Maroco et al. (1999) grew maize plants for 30 days in plexiglass chambers maintained at either ambient or triple-ambient concentrations of atmospheric CO2 to determine the effects of elevated CO2 on the growth of this important agricultural C4 species. This exercise revealed that elevated CO2 (1100 ppm) increased maize photosynthetic rates by about 15% relative to those measured in plants grown at 350 ppm CO2, in spite of the fact that both rubisco and PEP-carboxylase were down-regulated. This increase in carbon fixation likely contributed to the 20% greater biomass accumulation observed in the CO2-enriched plants. In addition, leaves of CO2-enriched plants contained approximately 10% fewer stomates per unit leaf area than leaves of control plants; and atmospheric CO2 enrichment reduced stomatal conductance by as much as 71% in elevated-CO2-grown plants. As a result of these several different phenomena, the higher atmospheric CO2 concentration greatly increased the intrinsic water-use efficiency of the CO2-enriched plants.

In a study designed to examine the effects of elevated CO2 under real-world field conditions, Leakey et al. (2004) grew maize out-of-doors at the SoyFACE facility in the heart of the United States Corn Belt, while exposing different sections of the field to atmospheric CO2 concentrations of either 354 or 549 ppm. The crop was grown, in the words of the researchers, using cultural practices deemed "typical for this region of Illinois," during a year that turned out to have experienced summer rainfall that was "very close to the 50-year average for this site, indicating that the year was not atypical or a drought year." Then, on five different days during the growing season (11 and 22 July, 9 and 21 August, and 5 September), they measured diurnal patterns of photosynthesis, stomatal conductance and microclimatic conditions.

Contrary to what many people had long assumed would be the case for a C4 crop such as corn growing under even the best of natural conditions, Leakey et al. found that "growth at elevated CO2 significantly increased leaf photosynthetic CO2 uptake rate by up to 41%." The greatest whole-day increase was 21% (11 July) followed by 11% (22 July), during a period of low rainfall.
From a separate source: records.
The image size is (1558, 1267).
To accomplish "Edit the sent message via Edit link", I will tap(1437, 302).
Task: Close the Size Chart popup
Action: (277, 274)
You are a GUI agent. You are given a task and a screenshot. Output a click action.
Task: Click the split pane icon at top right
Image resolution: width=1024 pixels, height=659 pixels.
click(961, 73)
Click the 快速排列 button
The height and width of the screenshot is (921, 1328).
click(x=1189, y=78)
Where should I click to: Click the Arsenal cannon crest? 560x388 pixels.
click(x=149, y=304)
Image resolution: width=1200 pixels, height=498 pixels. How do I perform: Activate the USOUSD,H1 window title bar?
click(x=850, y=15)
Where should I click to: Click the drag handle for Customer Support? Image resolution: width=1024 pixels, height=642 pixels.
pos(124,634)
Thereafter, however, during a period of greater rainfall, there were no significant differences between the photosynthetic rates of the plants in the two CO2 treatments, so that over the entire growing season, the CO2-induced increase in leaf photosynthetic rate averaged 10%.

Additionally, on all but the first day of measurements, stomatal conductance was significantly lower (-23% on average) under elevated CO2 compared to ambient CO2, which led to reduced transpiration rates in the CO2-enriched plants on those days as well; and since "low soil water availability and high evaporative demand can both generate water stress and inhibit leaf net CO2 assimilation in C4 plants," they state that the lower stomatal conductance and transpiration rate they observed under elevated CO2 "may have counteracted the development of water stress under elevated CO2 and prevented the inhibition of leaf net CO2 assimilation observed under ambient CO2."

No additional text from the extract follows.